[[ INFORMATION GIVEN open ]]
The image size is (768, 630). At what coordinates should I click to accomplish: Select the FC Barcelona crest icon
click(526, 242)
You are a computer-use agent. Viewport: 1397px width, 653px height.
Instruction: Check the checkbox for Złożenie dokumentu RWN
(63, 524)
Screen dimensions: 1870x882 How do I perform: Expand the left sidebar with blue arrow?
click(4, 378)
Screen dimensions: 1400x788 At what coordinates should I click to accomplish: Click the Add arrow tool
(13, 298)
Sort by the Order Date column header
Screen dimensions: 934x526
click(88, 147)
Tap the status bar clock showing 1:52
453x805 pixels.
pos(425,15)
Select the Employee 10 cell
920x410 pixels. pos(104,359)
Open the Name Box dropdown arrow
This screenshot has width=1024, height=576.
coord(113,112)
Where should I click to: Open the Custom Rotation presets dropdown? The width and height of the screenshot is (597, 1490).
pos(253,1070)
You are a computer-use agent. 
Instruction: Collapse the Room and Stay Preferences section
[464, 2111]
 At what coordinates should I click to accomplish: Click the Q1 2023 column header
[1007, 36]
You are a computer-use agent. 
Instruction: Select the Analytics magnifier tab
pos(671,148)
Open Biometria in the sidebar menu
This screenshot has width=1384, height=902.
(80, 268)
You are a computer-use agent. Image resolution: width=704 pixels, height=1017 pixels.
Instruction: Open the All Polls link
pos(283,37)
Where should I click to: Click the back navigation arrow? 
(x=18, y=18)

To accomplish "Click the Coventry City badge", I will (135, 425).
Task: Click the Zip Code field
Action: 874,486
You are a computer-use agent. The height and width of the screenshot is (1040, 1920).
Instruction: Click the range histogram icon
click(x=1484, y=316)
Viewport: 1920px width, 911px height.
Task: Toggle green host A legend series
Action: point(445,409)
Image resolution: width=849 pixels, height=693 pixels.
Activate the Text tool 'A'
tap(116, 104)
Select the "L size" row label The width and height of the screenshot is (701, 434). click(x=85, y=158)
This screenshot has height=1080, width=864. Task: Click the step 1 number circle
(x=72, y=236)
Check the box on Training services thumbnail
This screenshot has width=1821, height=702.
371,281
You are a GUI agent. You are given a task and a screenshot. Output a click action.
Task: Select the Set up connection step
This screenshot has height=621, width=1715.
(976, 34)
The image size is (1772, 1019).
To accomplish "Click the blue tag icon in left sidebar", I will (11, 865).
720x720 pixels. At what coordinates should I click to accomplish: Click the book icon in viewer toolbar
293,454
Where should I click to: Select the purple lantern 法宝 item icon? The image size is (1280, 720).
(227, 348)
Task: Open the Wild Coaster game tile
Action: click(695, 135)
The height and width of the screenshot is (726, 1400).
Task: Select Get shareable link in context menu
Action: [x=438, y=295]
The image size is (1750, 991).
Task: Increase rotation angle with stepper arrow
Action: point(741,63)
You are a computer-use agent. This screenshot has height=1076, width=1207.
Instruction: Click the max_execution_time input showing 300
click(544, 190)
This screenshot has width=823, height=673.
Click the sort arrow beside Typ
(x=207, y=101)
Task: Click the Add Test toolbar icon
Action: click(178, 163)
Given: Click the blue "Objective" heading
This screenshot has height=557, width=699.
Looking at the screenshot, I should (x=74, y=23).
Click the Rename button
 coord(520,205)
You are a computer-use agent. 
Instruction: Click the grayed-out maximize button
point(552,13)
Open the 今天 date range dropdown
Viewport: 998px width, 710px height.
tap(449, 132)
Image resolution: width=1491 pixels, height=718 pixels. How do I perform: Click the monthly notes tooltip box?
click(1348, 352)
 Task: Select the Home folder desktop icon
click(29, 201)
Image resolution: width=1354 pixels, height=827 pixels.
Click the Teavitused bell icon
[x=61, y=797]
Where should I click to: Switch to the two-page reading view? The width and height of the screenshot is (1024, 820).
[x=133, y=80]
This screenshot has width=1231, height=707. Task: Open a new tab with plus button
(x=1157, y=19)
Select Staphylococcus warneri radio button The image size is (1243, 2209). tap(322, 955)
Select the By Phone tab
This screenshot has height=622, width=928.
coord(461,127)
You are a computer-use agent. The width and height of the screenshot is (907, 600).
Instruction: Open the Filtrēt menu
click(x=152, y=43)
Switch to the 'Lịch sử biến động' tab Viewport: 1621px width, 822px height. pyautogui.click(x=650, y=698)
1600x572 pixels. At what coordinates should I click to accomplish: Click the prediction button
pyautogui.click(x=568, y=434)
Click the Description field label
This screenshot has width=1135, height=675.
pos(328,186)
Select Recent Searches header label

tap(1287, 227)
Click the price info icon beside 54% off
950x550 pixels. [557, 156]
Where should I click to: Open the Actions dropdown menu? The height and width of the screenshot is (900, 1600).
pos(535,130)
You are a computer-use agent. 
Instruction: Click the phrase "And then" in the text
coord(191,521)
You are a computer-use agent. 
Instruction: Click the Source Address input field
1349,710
[[ INFORMATION GIVEN closed ]]
Set down each entry exactly as it appears above.

The image size is (768, 630). At what coordinates should I click to accomplish: Select the FC Barcelona crest icon
click(526, 242)
You are a computer-use agent. Viewport: 1397px width, 653px height.
Instruction: Check the checkbox for Złożenie dokumentu RWN
(63, 524)
Screen dimensions: 1870x882 How do I perform: Expand the left sidebar with blue arrow?
click(4, 378)
Screen dimensions: 1400x788 At what coordinates should I click to accomplish: Click the Add arrow tool
(13, 298)
Sort by the Order Date column header
Screen dimensions: 934x526
click(88, 147)
Tap the status bar clock showing 1:52
453x805 pixels.
pos(425,15)
Select the Employee 10 cell
920x410 pixels. pos(104,359)
Open the Name Box dropdown arrow
This screenshot has width=1024, height=576.
coord(113,112)
Where should I click to: Open the Custom Rotation presets dropdown? The width and height of the screenshot is (597, 1490).
pos(253,1070)
You are a computer-use agent. 
Instruction: Collapse the Room and Stay Preferences section
[464, 2111]
 At what coordinates should I click to accomplish: Click the Q1 2023 column header
[1007, 36]
You are a computer-use agent. 
Instruction: Select the Analytics magnifier tab
pos(671,148)
Open Biometria in the sidebar menu
This screenshot has width=1384, height=902.
(80, 268)
You are a computer-use agent. Image resolution: width=704 pixels, height=1017 pixels.
Instruction: Open the All Polls link
pos(283,37)
Where should I click to: Click the back navigation arrow? 
(x=18, y=18)

To accomplish "Click the Coventry City badge", I will (135, 425).
Task: Click the Zip Code field
Action: 874,486
You are a computer-use agent. The height and width of the screenshot is (1040, 1920).
Instruction: Click the range histogram icon
click(x=1484, y=316)
Viewport: 1920px width, 911px height.
Task: Toggle green host A legend series
Action: point(445,409)
Image resolution: width=849 pixels, height=693 pixels.
Activate the Text tool 'A'
tap(116, 104)
Select the "L size" row label The width and height of the screenshot is (701, 434). click(x=85, y=158)
This screenshot has height=1080, width=864. Task: Click the step 1 number circle
(x=72, y=236)
Check the box on Training services thumbnail
This screenshot has width=1821, height=702.
371,281
You are a GUI agent. You are given a task and a screenshot. Output a click action.
Task: Select the Set up connection step
This screenshot has height=621, width=1715.
(976, 34)
The image size is (1772, 1019).
To accomplish "Click the blue tag icon in left sidebar", I will (11, 865).
720x720 pixels. At what coordinates should I click to accomplish: Click the book icon in viewer toolbar
293,454
Where should I click to: Select the purple lantern 法宝 item icon? The image size is (1280, 720).
(227, 348)
Task: Open the Wild Coaster game tile
Action: click(695, 135)
The height and width of the screenshot is (726, 1400).
Task: Select Get shareable link in context menu
Action: [x=438, y=295]
The image size is (1750, 991).
Task: Increase rotation angle with stepper arrow
Action: point(741,63)
You are a computer-use agent. This screenshot has height=1076, width=1207.
Instruction: Click the max_execution_time input showing 300
click(544, 190)
This screenshot has width=823, height=673.
Click the sort arrow beside Typ
(x=207, y=101)
Task: Click the Add Test toolbar icon
Action: click(178, 163)
Given: Click the blue "Objective" heading
This screenshot has height=557, width=699.
Looking at the screenshot, I should (x=74, y=23).
Click the Rename button
 coord(520,205)
You are a computer-use agent. 
Instruction: Click the grayed-out maximize button
point(552,13)
Open the 今天 date range dropdown
Viewport: 998px width, 710px height.
tap(449, 132)
Image resolution: width=1491 pixels, height=718 pixels. How do I perform: Click the monthly notes tooltip box?
click(1348, 352)
 Task: Select the Home folder desktop icon
click(29, 201)
Image resolution: width=1354 pixels, height=827 pixels.
Click the Teavitused bell icon
[x=61, y=797]
Where should I click to: Switch to the two-page reading view? The width and height of the screenshot is (1024, 820).
[x=133, y=80]
This screenshot has width=1231, height=707. Task: Open a new tab with plus button
(x=1157, y=19)
Select Staphylococcus warneri radio button The image size is (1243, 2209). tap(322, 955)
Select the By Phone tab
This screenshot has height=622, width=928.
coord(461,127)
You are a computer-use agent. The width and height of the screenshot is (907, 600).
Instruction: Open the Filtrēt menu
click(x=152, y=43)
Switch to the 'Lịch sử biến động' tab Viewport: 1621px width, 822px height. pyautogui.click(x=650, y=698)
1600x572 pixels. At what coordinates should I click to accomplish: Click the prediction button
pyautogui.click(x=568, y=434)
Click the Description field label
This screenshot has width=1135, height=675.
pos(328,186)
Select Recent Searches header label

tap(1287, 227)
Click the price info icon beside 54% off
950x550 pixels. [557, 156]
Where should I click to: Open the Actions dropdown menu? The height and width of the screenshot is (900, 1600).
pos(535,130)
You are a computer-use agent. 
Instruction: Click the phrase "And then" in the text
coord(191,521)
You are a computer-use agent. 
Instruction: Click the Source Address input field
1349,710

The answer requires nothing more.